# start of LISTING

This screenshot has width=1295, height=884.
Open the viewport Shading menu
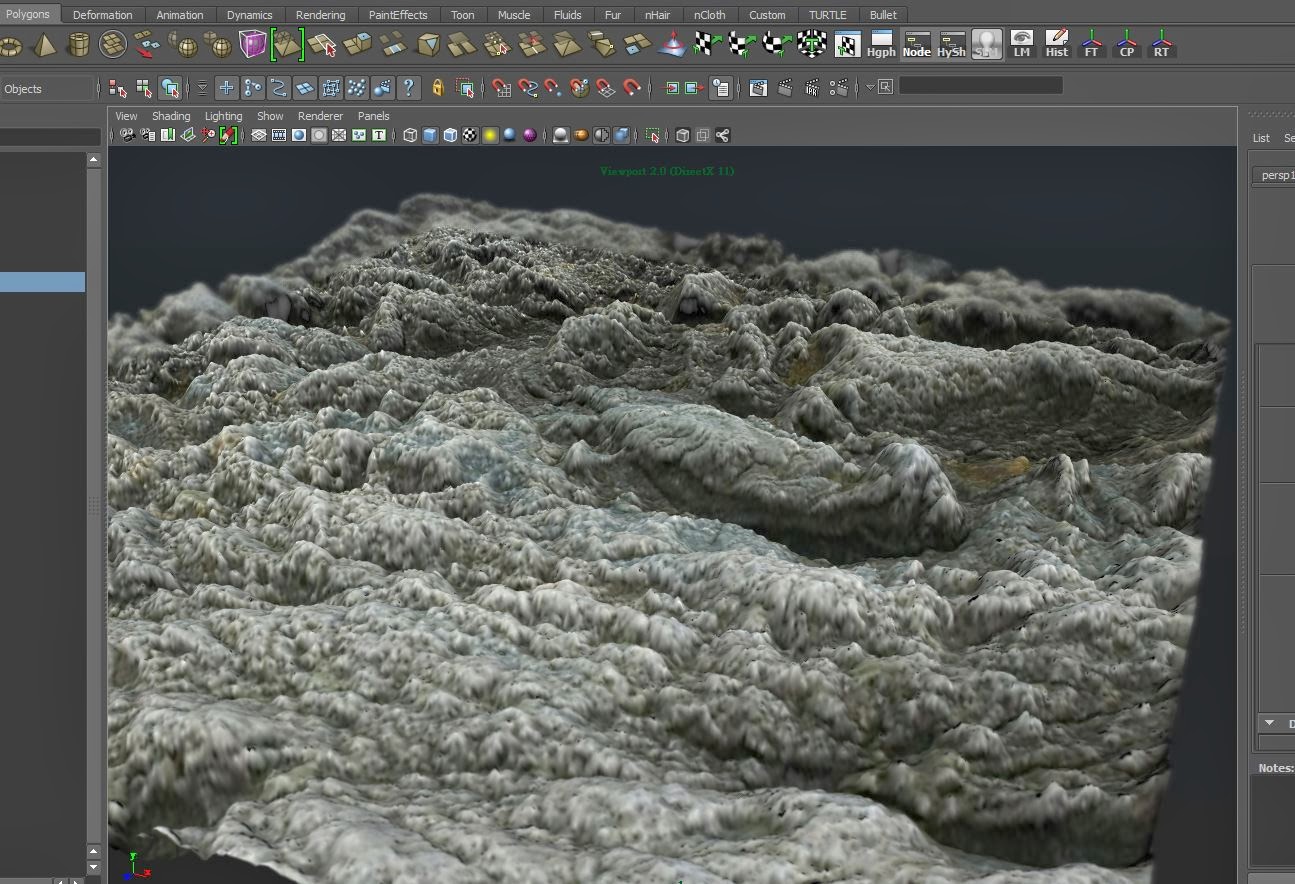[x=170, y=116]
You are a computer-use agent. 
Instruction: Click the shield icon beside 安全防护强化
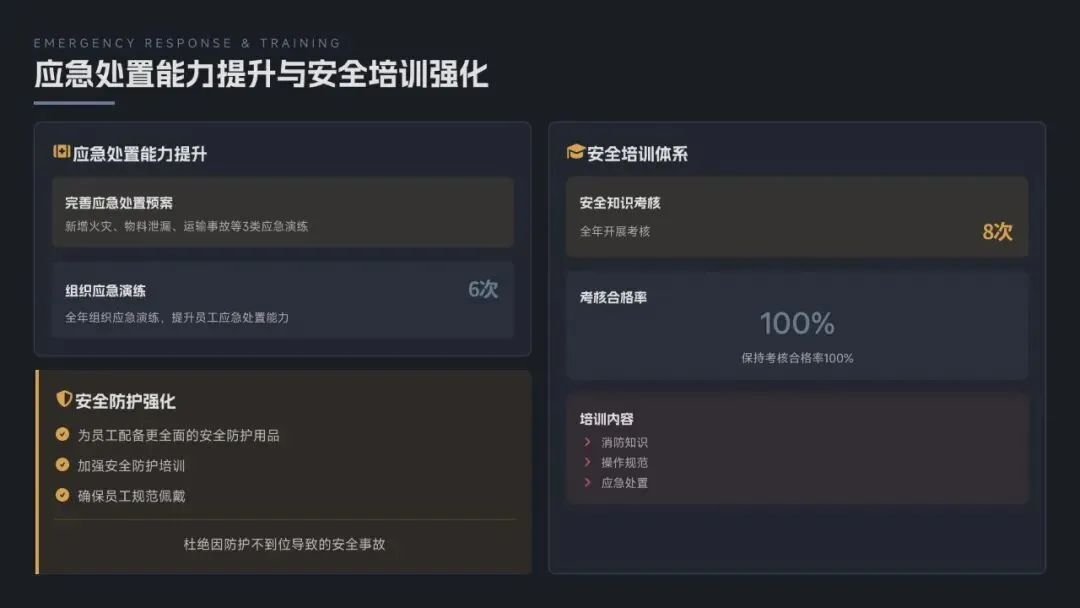(64, 400)
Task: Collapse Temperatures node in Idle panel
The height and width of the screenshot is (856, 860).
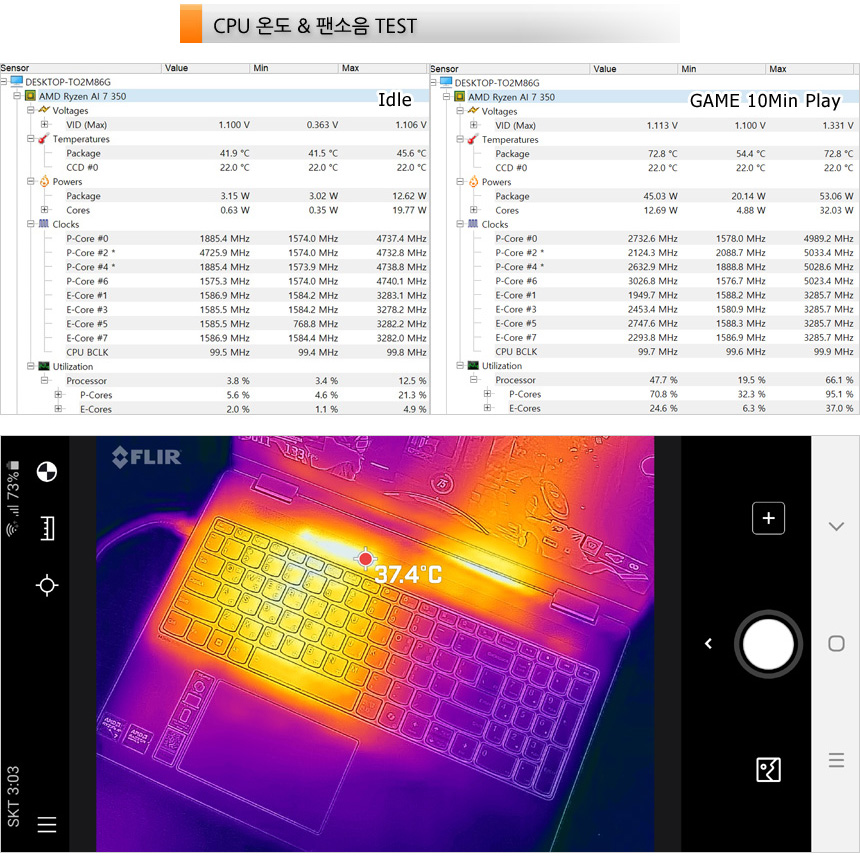Action: pos(30,139)
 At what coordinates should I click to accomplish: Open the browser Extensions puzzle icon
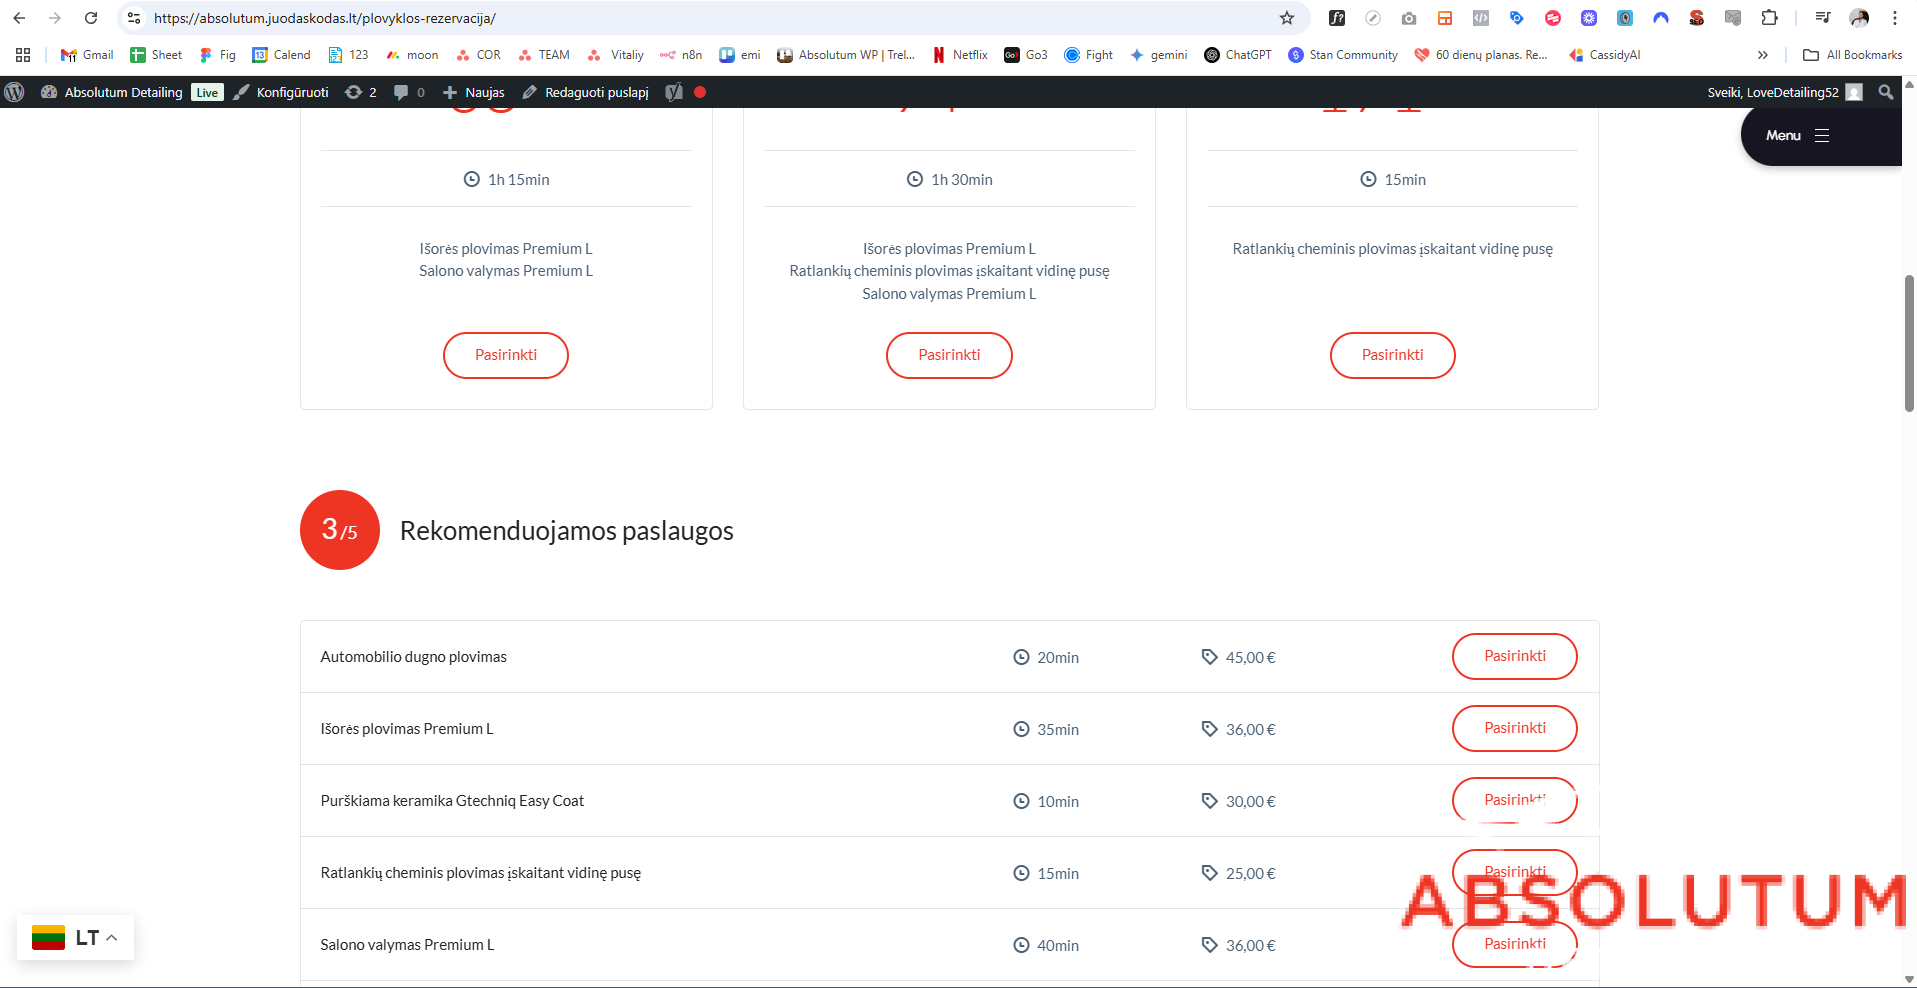tap(1769, 18)
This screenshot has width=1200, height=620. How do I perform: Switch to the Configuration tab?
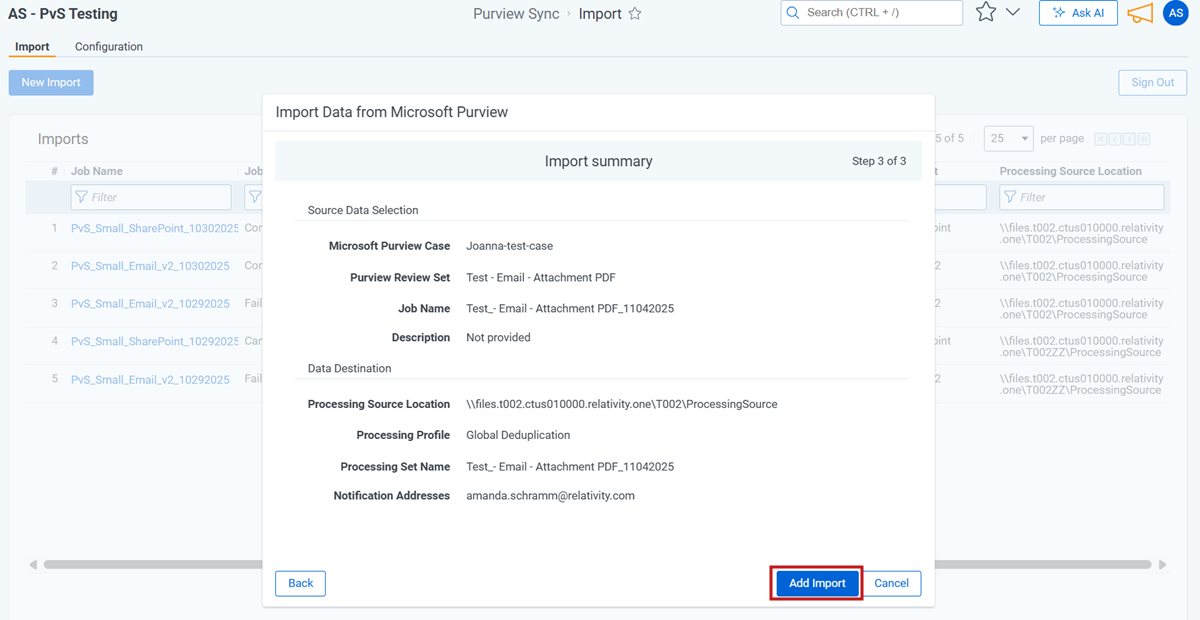(108, 47)
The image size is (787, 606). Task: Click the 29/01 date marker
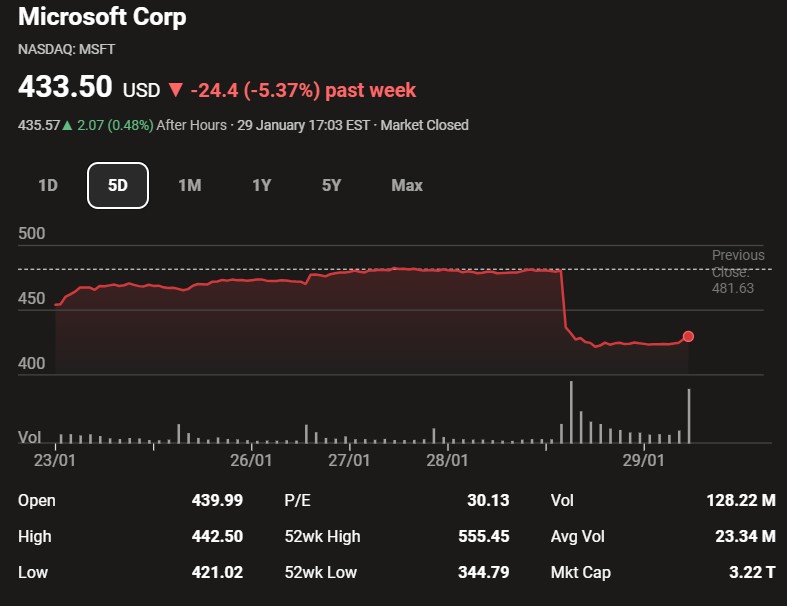pyautogui.click(x=643, y=460)
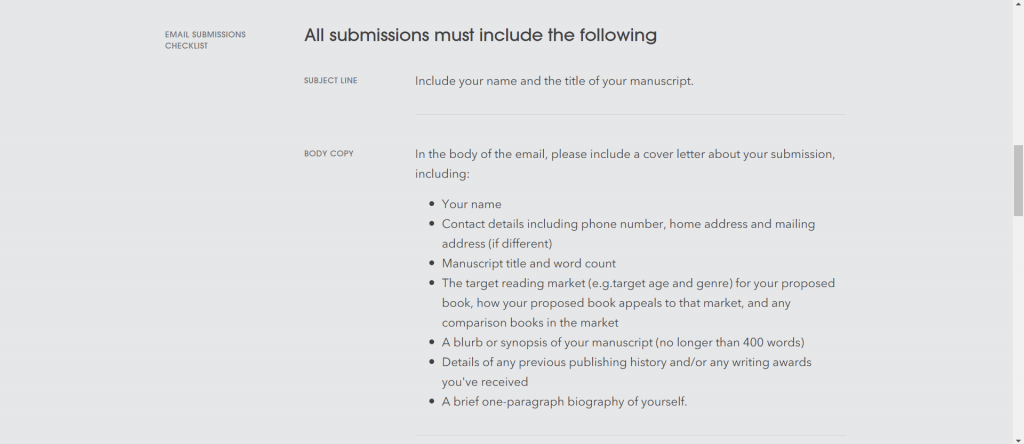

# end of LISTING

■ **SET PROBLEM**
Return every line of the data above that contains the string "screenshot".

■ **SOLUTION**
This screenshot has width=1295, height=884.
The height and width of the screenshot is (856, 860).
This screenshot has width=1200, height=620. How do I perform: Switch to the Configuration tab?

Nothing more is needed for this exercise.